- **Exercise prompt**
Print the line containing "Instruction: Open the" and all lines after it, unchanged, through the end of the data. Leave the pictures out.

- **Supplied material**

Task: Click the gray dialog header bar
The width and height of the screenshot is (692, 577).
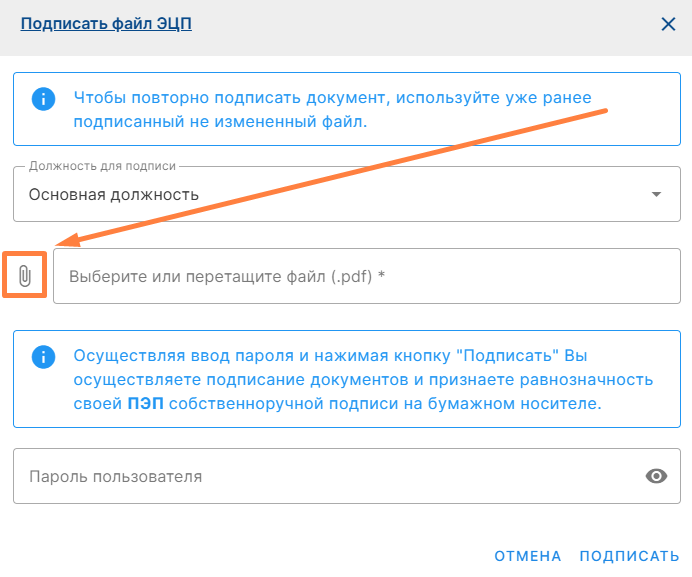Action: [400, 25]
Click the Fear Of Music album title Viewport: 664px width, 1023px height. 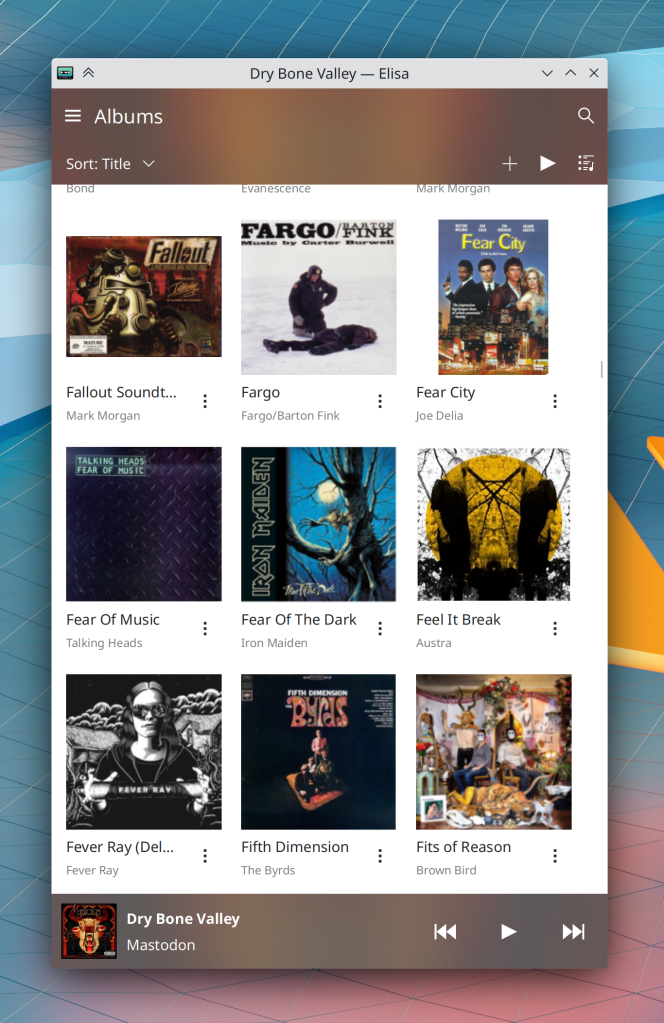click(113, 620)
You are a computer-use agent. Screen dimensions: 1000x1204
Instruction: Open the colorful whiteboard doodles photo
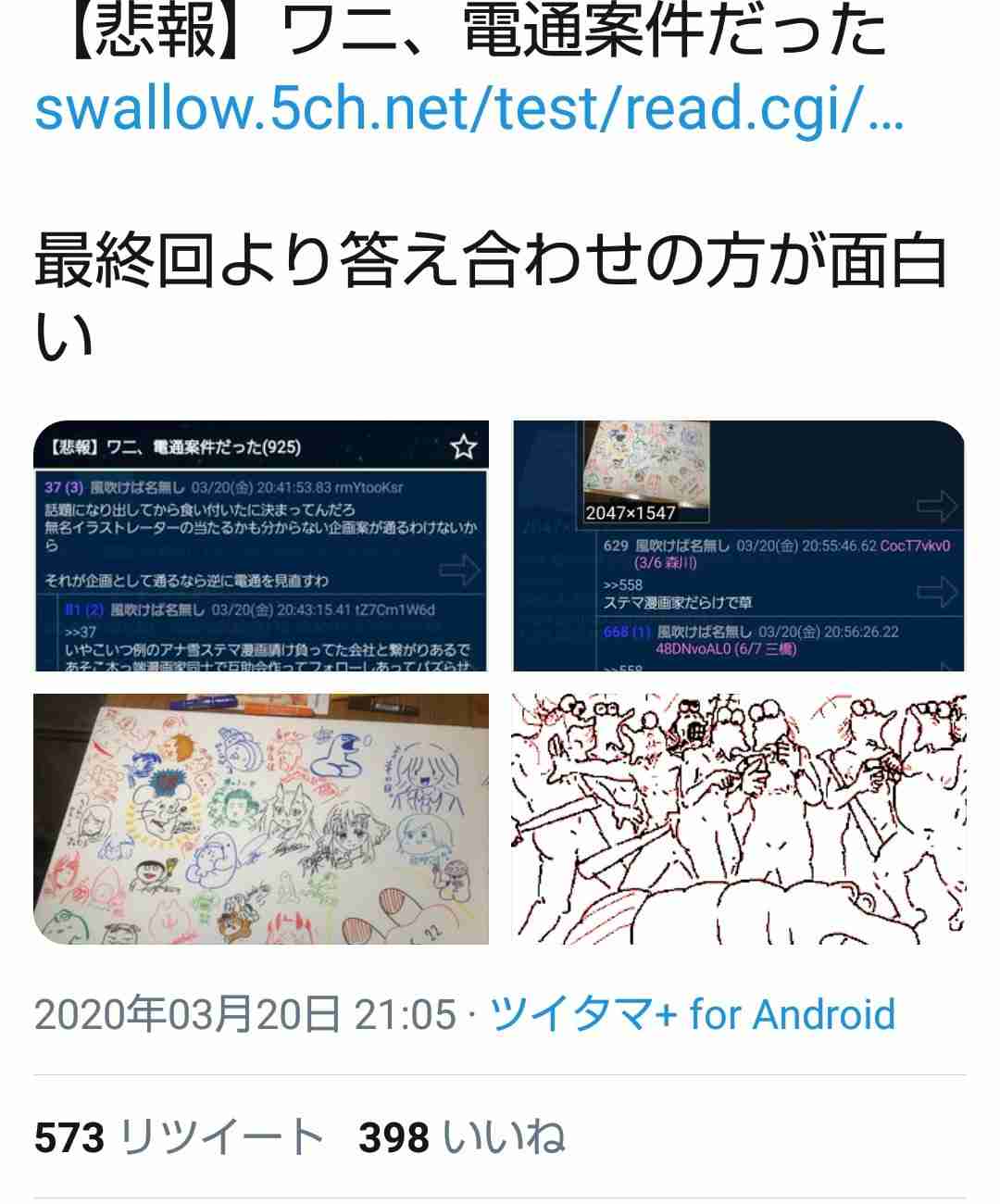point(261,819)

- **Output of the task**
Instruction: Open the colorful whiteboard doodles photo
point(261,819)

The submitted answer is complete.